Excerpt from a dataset
————
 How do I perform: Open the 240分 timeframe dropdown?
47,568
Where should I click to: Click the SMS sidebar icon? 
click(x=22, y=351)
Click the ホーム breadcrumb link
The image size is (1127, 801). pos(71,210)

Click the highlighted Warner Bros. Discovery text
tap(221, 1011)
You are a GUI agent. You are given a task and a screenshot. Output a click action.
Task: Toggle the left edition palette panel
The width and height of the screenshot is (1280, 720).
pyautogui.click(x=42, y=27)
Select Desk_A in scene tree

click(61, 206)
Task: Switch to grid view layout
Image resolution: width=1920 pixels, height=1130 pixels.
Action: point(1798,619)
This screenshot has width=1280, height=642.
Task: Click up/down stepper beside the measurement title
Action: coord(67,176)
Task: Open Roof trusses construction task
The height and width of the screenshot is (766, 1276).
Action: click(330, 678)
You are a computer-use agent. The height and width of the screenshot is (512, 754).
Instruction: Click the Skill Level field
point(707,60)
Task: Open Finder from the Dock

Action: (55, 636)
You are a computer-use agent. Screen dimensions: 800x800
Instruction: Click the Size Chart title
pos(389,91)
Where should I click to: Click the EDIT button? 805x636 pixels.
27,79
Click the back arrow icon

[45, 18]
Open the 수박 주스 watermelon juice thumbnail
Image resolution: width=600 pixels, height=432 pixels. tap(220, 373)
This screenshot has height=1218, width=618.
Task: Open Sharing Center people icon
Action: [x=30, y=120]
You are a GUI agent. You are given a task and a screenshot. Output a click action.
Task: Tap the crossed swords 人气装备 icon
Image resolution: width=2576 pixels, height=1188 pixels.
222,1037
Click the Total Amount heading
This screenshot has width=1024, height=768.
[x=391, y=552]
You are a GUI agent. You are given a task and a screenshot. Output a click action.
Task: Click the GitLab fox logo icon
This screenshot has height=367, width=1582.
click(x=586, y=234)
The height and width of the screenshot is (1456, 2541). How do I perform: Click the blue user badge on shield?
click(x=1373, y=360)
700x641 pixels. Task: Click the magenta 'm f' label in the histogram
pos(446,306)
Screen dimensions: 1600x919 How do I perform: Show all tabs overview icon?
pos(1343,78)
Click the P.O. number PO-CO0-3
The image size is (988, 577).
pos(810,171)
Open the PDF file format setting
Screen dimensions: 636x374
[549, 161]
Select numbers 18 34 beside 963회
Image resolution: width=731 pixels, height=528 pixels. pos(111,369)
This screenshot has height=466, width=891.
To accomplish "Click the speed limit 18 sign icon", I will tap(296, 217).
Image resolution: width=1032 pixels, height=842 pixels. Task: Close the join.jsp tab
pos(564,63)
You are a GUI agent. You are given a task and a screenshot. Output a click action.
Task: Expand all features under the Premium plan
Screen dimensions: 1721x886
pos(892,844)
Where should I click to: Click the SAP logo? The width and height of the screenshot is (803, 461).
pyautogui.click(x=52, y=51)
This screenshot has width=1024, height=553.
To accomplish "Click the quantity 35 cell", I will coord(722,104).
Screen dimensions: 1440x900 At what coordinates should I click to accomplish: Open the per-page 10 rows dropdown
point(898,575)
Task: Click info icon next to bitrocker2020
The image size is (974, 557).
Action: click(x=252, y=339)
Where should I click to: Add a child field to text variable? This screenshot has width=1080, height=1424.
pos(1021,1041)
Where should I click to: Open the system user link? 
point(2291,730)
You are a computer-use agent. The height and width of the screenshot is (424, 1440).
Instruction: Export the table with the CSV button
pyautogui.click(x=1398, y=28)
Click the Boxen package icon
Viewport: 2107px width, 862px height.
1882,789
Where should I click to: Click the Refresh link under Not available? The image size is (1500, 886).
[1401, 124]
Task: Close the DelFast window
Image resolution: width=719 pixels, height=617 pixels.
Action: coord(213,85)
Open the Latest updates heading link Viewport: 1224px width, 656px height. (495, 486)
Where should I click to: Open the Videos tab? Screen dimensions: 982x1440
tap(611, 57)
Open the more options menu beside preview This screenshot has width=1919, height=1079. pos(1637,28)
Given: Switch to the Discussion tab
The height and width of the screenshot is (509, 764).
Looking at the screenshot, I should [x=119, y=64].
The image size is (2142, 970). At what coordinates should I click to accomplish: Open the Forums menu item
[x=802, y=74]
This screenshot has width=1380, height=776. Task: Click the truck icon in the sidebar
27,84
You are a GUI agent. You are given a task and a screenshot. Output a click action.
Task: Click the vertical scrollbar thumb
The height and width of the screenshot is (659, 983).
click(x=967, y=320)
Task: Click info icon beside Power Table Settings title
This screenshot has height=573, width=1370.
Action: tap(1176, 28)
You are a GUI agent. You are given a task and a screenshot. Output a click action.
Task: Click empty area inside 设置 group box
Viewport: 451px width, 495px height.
————
EXERCISE DIRECTIONS:
Edit the records so that "GUI agent" becomes "screen-control agent" everywhere it occurs, leaving every other part as it is.

FINISHED TASK:
 How do I perform: Open the 240分 timeframe dropdown?
47,568
Where should I click to: Click the SMS sidebar icon? 
click(x=22, y=351)
Click the ホーム breadcrumb link
The image size is (1127, 801). pos(71,210)

Click the highlighted Warner Bros. Discovery text
tap(221, 1011)
You are a screen-control agent. You are given a task and a screenshot. Output a click action.
Task: Toggle the left edition palette panel
The width and height of the screenshot is (1280, 720).
pyautogui.click(x=42, y=27)
Select Desk_A in scene tree

click(61, 206)
Task: Switch to grid view layout
Image resolution: width=1920 pixels, height=1130 pixels.
Action: point(1798,619)
This screenshot has width=1280, height=642.
Task: Click up/down stepper beside the measurement title
Action: coord(67,176)
Task: Open Roof trusses construction task
The height and width of the screenshot is (766, 1276).
Action: click(330, 678)
You are a computer-use agent. The height and width of the screenshot is (512, 754).
Instruction: Click the Skill Level field
point(707,60)
Task: Open Finder from the Dock

Action: (55, 636)
You are a computer-use agent. Screen dimensions: 800x800
Instruction: Click the Size Chart title
pos(389,91)
Where should I click to: Click the EDIT button? 805x636 pixels.
27,79
Click the back arrow icon

[45, 18]
Open the 수박 주스 watermelon juice thumbnail
Image resolution: width=600 pixels, height=432 pixels. tap(220, 373)
This screenshot has height=1218, width=618.
Task: Open Sharing Center people icon
Action: [x=30, y=120]
You are a screen-control agent. You are given a task and a screenshot. Output a click action.
Task: Tap the crossed swords 人气装备 icon
Image resolution: width=2576 pixels, height=1188 pixels.
222,1037
Click the Total Amount heading
This screenshot has width=1024, height=768.
[x=391, y=552]
You are a screen-control agent. You are given a task and a screenshot. Output a click action.
Task: Click the GitLab fox logo icon
This screenshot has height=367, width=1582.
click(x=586, y=234)
The height and width of the screenshot is (1456, 2541). How do I perform: Click the blue user badge on shield?
click(x=1373, y=360)
700x641 pixels. Task: Click the magenta 'm f' label in the histogram
pos(446,306)
Screen dimensions: 1600x919 How do I perform: Show all tabs overview icon?
pos(1343,78)
Click the P.O. number PO-CO0-3
The image size is (988, 577).
pos(810,171)
Open the PDF file format setting
Screen dimensions: 636x374
[549, 161]
Select numbers 18 34 beside 963회
Image resolution: width=731 pixels, height=528 pixels. pos(111,369)
This screenshot has height=466, width=891.
To accomplish "Click the speed limit 18 sign icon", I will tap(296, 217).
Image resolution: width=1032 pixels, height=842 pixels. Task: Close the join.jsp tab
pos(564,63)
You are a screen-control agent. You are given a task and a screenshot. Output a click action.
Task: Expand all features under the Premium plan
Screen dimensions: 1721x886
pos(892,844)
Where should I click to: Click the SAP logo? The width and height of the screenshot is (803, 461).
pyautogui.click(x=52, y=51)
This screenshot has width=1024, height=553.
To accomplish "Click the quantity 35 cell", I will coord(722,104).
Screen dimensions: 1440x900 At what coordinates should I click to accomplish: Open the per-page 10 rows dropdown
point(898,575)
Task: Click info icon next to bitrocker2020
The image size is (974, 557).
Action: click(x=252, y=339)
Where should I click to: Add a child field to text variable? This screenshot has width=1080, height=1424.
pos(1021,1041)
Where should I click to: Open the system user link? 
point(2291,730)
You are a computer-use agent. The height and width of the screenshot is (424, 1440).
Instruction: Export the table with the CSV button
pyautogui.click(x=1398, y=28)
Click the Boxen package icon
Viewport: 2107px width, 862px height.
1882,789
Where should I click to: Click the Refresh link under Not available? The image size is (1500, 886).
[1401, 124]
Task: Close the DelFast window
Image resolution: width=719 pixels, height=617 pixels.
Action: coord(213,85)
Open the Latest updates heading link Viewport: 1224px width, 656px height. (495, 486)
Where should I click to: Open the Videos tab? Screen dimensions: 982x1440
tap(611, 57)
Open the more options menu beside preview This screenshot has width=1919, height=1079. pos(1637,28)
Given: Switch to the Discussion tab
The height and width of the screenshot is (509, 764).
Looking at the screenshot, I should [x=119, y=64].
The image size is (2142, 970). At what coordinates should I click to accomplish: Open the Forums menu item
[x=802, y=74]
This screenshot has width=1380, height=776. Task: Click the truck icon in the sidebar
27,84
You are a screen-control agent. You are given a task and a screenshot. Output a click action.
Task: Click the vertical scrollbar thumb
The height and width of the screenshot is (659, 983).
click(x=967, y=320)
Task: Click info icon beside Power Table Settings title
This screenshot has height=573, width=1370.
Action: tap(1176, 28)
You are a screen-control agent. You are given a task and a screenshot. Output a click action.
Task: Click empty area inside 设置 group box
Viewport: 451px width, 495px height.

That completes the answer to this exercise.